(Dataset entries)

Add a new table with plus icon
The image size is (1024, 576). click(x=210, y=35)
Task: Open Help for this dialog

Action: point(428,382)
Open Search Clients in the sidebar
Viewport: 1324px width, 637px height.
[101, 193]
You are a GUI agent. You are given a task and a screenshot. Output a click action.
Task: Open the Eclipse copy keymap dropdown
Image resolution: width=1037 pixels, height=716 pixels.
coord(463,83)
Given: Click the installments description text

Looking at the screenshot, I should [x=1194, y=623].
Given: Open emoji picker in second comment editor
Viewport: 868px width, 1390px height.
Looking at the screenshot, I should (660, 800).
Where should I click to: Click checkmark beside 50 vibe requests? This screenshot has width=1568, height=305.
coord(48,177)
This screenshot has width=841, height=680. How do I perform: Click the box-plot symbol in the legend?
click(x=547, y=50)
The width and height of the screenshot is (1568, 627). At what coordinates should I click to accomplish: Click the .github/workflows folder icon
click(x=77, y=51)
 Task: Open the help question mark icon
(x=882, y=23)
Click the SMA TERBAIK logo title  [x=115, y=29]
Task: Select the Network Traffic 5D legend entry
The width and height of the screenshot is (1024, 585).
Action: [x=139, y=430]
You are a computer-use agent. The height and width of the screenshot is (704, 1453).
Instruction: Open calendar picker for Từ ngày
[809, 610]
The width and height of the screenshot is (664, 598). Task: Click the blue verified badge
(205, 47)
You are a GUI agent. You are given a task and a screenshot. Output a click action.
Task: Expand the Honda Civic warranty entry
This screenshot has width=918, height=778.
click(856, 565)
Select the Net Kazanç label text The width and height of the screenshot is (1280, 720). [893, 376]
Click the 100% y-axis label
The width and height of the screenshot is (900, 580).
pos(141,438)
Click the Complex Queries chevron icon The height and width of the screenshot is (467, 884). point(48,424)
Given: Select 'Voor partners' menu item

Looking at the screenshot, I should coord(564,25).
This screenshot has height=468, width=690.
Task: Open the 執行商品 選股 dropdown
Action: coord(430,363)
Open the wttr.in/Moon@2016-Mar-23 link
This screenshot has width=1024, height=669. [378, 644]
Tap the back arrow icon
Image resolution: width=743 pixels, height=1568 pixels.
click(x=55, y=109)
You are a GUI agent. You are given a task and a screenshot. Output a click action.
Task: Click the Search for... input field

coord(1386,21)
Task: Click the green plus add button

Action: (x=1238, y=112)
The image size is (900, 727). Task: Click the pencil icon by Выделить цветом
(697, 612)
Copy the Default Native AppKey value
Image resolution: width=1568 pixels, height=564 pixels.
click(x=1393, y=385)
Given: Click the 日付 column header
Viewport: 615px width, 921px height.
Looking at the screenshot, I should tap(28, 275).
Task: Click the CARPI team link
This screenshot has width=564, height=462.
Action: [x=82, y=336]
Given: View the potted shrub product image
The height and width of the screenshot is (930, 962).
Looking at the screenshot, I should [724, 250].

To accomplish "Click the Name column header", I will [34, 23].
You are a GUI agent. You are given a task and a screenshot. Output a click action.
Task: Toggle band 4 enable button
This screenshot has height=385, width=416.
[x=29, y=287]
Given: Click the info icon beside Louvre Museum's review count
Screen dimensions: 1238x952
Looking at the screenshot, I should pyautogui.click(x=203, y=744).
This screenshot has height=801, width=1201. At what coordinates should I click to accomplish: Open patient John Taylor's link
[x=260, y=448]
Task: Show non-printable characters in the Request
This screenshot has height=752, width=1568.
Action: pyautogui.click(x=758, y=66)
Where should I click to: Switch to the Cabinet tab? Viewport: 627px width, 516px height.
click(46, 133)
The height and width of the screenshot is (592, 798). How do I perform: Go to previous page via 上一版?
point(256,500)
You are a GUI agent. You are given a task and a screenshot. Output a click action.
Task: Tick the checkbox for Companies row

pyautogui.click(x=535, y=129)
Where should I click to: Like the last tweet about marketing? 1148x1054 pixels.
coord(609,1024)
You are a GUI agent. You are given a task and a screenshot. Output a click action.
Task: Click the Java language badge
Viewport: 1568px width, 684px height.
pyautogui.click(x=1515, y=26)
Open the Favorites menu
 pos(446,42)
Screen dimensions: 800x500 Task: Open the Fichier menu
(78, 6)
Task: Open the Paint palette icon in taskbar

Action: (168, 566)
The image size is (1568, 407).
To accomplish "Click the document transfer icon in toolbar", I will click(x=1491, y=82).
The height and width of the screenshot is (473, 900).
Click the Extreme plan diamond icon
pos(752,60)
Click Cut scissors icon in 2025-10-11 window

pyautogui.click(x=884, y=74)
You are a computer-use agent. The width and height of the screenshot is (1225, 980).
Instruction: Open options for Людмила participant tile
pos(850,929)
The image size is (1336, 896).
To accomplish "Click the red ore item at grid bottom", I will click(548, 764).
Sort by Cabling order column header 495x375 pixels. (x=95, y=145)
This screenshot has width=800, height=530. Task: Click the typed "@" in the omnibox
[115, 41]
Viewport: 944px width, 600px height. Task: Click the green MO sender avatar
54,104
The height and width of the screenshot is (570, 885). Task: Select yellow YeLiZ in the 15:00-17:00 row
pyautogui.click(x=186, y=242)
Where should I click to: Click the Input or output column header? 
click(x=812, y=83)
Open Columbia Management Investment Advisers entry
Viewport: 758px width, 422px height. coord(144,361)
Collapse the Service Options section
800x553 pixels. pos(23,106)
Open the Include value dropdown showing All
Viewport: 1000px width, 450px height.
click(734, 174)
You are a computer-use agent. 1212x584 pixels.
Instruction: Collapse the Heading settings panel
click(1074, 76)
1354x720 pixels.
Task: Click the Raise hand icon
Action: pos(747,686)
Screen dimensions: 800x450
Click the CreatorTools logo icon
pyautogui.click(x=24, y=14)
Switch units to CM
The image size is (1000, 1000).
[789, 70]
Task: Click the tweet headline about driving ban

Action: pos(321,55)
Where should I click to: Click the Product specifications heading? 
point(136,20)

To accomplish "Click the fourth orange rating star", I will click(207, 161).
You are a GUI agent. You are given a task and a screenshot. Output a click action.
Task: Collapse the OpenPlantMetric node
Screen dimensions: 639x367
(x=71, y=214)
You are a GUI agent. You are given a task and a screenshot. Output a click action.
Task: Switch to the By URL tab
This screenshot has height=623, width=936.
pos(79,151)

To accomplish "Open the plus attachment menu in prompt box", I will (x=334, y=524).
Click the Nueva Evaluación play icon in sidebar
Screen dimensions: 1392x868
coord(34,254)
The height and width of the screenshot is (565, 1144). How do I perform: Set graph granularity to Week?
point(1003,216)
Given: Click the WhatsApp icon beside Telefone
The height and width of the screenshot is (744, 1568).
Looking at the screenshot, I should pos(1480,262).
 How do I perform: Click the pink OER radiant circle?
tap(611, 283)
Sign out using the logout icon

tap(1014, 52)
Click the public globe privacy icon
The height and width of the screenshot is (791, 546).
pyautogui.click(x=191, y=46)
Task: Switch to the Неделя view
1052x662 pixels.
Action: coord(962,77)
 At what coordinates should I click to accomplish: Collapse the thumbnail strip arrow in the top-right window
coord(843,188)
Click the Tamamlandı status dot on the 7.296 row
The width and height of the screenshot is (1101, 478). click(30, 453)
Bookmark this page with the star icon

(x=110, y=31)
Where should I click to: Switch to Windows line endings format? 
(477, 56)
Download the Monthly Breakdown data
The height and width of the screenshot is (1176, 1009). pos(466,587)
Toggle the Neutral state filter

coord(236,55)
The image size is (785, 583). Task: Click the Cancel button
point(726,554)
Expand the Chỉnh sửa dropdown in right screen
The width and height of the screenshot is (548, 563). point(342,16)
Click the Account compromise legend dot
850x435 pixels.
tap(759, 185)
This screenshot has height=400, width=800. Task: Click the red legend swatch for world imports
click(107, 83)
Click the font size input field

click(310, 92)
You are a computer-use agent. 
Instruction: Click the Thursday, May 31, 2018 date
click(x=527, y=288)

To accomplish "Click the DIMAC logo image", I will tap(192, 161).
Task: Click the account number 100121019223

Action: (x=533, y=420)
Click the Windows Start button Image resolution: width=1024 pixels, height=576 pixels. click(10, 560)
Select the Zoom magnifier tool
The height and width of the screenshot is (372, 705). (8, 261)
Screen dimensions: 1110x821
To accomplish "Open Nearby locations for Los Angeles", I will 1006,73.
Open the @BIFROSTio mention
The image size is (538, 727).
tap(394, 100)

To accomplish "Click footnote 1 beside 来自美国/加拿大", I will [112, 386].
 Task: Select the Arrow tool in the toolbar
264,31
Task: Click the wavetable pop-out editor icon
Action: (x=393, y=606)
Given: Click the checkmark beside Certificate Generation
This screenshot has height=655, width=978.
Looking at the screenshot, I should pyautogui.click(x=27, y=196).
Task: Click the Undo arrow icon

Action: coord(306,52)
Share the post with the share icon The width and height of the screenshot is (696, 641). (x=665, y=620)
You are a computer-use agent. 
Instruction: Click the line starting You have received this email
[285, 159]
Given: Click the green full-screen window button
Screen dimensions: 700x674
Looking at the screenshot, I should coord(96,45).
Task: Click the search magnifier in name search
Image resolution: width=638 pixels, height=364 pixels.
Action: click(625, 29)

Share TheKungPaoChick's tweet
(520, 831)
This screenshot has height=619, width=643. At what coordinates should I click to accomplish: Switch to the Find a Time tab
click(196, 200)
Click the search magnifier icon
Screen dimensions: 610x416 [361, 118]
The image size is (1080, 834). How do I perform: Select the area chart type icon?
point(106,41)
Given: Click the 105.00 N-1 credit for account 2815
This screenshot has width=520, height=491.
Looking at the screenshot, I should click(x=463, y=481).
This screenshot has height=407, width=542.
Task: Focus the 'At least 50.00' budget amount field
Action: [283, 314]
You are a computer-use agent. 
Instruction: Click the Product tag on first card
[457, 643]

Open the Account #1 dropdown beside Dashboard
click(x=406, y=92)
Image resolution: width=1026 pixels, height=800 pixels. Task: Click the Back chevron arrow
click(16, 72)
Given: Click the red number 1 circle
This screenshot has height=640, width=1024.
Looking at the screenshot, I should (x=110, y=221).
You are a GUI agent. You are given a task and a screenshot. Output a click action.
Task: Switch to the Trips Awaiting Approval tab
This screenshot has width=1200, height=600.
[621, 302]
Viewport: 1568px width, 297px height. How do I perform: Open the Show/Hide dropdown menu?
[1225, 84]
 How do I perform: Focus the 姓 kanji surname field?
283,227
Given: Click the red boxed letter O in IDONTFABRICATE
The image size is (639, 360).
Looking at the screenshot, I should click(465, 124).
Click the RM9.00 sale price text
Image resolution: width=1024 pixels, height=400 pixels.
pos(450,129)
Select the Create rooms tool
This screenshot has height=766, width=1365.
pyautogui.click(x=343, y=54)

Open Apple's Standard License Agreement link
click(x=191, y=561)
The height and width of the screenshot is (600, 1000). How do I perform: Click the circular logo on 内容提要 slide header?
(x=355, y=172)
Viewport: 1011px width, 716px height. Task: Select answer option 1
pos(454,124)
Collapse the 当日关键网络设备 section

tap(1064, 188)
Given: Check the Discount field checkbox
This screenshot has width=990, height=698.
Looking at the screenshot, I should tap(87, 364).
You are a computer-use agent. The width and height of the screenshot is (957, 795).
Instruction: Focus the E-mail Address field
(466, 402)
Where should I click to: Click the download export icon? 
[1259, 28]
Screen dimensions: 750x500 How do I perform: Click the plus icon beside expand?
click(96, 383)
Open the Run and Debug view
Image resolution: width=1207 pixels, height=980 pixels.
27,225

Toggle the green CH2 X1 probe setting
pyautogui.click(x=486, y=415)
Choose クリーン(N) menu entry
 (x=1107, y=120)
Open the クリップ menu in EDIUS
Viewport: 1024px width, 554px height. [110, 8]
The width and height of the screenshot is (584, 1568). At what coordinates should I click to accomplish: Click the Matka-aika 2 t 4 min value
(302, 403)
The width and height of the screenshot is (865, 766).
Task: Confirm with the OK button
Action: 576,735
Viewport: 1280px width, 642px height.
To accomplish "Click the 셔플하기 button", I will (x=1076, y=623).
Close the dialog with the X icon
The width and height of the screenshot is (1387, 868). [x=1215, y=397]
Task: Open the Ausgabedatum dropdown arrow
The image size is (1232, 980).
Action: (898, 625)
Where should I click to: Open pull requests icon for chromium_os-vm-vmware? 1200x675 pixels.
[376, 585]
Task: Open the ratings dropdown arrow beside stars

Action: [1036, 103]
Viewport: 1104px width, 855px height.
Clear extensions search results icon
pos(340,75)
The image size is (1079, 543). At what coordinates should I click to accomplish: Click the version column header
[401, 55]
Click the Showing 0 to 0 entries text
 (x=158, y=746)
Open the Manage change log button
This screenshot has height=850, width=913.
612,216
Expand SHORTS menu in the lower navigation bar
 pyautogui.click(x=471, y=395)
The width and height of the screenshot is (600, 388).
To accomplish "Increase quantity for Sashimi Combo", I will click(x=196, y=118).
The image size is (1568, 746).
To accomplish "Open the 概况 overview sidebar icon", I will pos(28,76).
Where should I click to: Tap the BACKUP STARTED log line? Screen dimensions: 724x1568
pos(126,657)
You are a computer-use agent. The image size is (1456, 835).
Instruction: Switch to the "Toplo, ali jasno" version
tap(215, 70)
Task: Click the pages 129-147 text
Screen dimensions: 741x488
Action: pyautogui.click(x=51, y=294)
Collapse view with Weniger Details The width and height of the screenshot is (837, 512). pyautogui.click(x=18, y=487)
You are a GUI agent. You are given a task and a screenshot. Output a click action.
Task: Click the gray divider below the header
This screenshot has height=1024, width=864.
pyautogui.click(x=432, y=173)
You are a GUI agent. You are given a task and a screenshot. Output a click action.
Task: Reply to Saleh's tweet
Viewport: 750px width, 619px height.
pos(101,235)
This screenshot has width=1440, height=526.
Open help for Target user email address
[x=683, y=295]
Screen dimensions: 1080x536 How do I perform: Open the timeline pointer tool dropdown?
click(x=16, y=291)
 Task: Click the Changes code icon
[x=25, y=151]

__WHAT TO DO__. Find the lines above that contain the word "computer" and collect them.

__SOLUTION FOR THIS TASK__.
You are a computer-use agent. The height and width of the screenshot is (704, 1453).
You are a computer-use agent. The width and height of the screenshot is (1225, 980).
You are a computer-use agent. 1212x584 pixels.
You are a computer-use agent. 
You are a computer-use agent. 
You are a computer-use agent. 
You are a computer-use agent. The width and height of the screenshot is (957, 795).
You are a computer-use agent. The image size is (1456, 835).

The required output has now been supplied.